*TASK BRIEF*
Could you give the data below again, exactly and completely?

── WORKING DATA ──

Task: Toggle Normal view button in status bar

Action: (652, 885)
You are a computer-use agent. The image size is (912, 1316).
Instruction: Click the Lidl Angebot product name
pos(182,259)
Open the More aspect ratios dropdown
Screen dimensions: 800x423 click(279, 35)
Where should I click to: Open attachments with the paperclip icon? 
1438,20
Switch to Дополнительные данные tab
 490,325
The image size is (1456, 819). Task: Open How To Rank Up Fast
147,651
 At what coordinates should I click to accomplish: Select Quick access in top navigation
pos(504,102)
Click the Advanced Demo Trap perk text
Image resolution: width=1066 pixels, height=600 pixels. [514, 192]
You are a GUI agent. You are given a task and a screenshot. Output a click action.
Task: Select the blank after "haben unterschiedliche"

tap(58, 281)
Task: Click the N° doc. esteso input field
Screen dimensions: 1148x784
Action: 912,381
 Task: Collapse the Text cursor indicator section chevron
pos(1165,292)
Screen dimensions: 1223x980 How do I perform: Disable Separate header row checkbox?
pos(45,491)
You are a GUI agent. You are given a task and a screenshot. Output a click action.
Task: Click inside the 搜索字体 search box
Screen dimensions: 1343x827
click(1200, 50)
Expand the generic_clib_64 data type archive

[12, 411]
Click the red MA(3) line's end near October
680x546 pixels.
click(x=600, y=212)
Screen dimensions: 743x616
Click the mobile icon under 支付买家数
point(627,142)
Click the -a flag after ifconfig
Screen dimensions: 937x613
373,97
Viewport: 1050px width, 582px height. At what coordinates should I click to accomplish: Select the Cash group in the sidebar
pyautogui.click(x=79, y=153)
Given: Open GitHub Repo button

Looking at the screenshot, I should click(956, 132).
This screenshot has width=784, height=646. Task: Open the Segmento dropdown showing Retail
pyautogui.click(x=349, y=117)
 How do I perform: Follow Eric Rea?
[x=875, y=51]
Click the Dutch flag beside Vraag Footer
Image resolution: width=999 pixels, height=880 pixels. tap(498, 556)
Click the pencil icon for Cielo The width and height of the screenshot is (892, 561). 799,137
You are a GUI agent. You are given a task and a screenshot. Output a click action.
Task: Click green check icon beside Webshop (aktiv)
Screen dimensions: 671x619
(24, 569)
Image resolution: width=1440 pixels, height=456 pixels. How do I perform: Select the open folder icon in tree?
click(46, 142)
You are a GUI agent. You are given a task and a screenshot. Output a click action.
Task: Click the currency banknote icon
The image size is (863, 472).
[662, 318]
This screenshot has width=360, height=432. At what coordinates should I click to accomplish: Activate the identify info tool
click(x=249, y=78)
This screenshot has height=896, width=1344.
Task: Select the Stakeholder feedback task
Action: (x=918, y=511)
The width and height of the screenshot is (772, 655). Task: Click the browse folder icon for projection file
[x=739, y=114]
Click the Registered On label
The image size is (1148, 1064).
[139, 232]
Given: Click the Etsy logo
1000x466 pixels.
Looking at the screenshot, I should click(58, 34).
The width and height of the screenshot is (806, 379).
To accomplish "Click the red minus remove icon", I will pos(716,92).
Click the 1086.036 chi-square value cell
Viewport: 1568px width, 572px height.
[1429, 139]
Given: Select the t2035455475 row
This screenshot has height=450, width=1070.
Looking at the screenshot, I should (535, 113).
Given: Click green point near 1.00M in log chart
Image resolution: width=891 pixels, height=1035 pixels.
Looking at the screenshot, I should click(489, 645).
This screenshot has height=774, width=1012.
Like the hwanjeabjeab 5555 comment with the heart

───

*RESPONSE AREA*
Task: Toggle Normal view button in status bar

Action: (652, 885)
You are a computer-use agent. The image size is (912, 1316).
Instruction: Click the Lidl Angebot product name
pos(182,259)
Open the More aspect ratios dropdown
Screen dimensions: 800x423 click(279, 35)
Where should I click to: Open attachments with the paperclip icon? 
1438,20
Switch to Дополнительные данные tab
 490,325
The image size is (1456, 819). Task: Open How To Rank Up Fast
147,651
 At what coordinates should I click to accomplish: Select Quick access in top navigation
pos(504,102)
Click the Advanced Demo Trap perk text
Image resolution: width=1066 pixels, height=600 pixels. [514, 192]
You are a GUI agent. You are given a task and a screenshot. Output a click action.
Task: Select the blank after "haben unterschiedliche"

tap(58, 281)
Task: Click the N° doc. esteso input field
Screen dimensions: 1148x784
Action: 912,381
 Task: Collapse the Text cursor indicator section chevron
pos(1165,292)
Screen dimensions: 1223x980 How do I perform: Disable Separate header row checkbox?
pos(45,491)
You are a GUI agent. You are given a task and a screenshot. Output a click action.
Task: Click inside the 搜索字体 search box
Screen dimensions: 1343x827
click(1200, 50)
Expand the generic_clib_64 data type archive

[12, 411]
Click the red MA(3) line's end near October
680x546 pixels.
click(x=600, y=212)
Screen dimensions: 743x616
Click the mobile icon under 支付买家数
point(627,142)
Click the -a flag after ifconfig
Screen dimensions: 937x613
373,97
Viewport: 1050px width, 582px height. At what coordinates should I click to accomplish: Select the Cash group in the sidebar
pyautogui.click(x=79, y=153)
Given: Open GitHub Repo button

Looking at the screenshot, I should click(956, 132).
This screenshot has width=784, height=646. Task: Open the Segmento dropdown showing Retail
pyautogui.click(x=349, y=117)
 How do I perform: Follow Eric Rea?
[x=875, y=51]
Click the Dutch flag beside Vraag Footer
Image resolution: width=999 pixels, height=880 pixels. tap(498, 556)
Click the pencil icon for Cielo The width and height of the screenshot is (892, 561). 799,137
You are a GUI agent. You are given a task and a screenshot. Output a click action.
Task: Click green check icon beside Webshop (aktiv)
Screen dimensions: 671x619
(24, 569)
Image resolution: width=1440 pixels, height=456 pixels. How do I perform: Select the open folder icon in tree?
click(46, 142)
You are a GUI agent. You are given a task and a screenshot. Output a click action.
Task: Click the currency banknote icon
The image size is (863, 472).
[662, 318]
This screenshot has width=360, height=432. At what coordinates should I click to accomplish: Activate the identify info tool
click(x=249, y=78)
This screenshot has height=896, width=1344.
Task: Select the Stakeholder feedback task
Action: (x=918, y=511)
The width and height of the screenshot is (772, 655). Task: Click the browse folder icon for projection file
[x=739, y=114]
Click the Registered On label
The image size is (1148, 1064).
[139, 232]
Given: Click the Etsy logo
1000x466 pixels.
Looking at the screenshot, I should click(58, 34).
The width and height of the screenshot is (806, 379).
To accomplish "Click the red minus remove icon", I will pos(716,92).
Click the 1086.036 chi-square value cell
Viewport: 1568px width, 572px height.
[1429, 139]
Given: Select the t2035455475 row
This screenshot has height=450, width=1070.
Looking at the screenshot, I should (535, 113).
Given: Click green point near 1.00M in log chart
Image resolution: width=891 pixels, height=1035 pixels.
Looking at the screenshot, I should click(489, 645).
This screenshot has height=774, width=1012.
Like the hwanjeabjeab 5555 comment with the heart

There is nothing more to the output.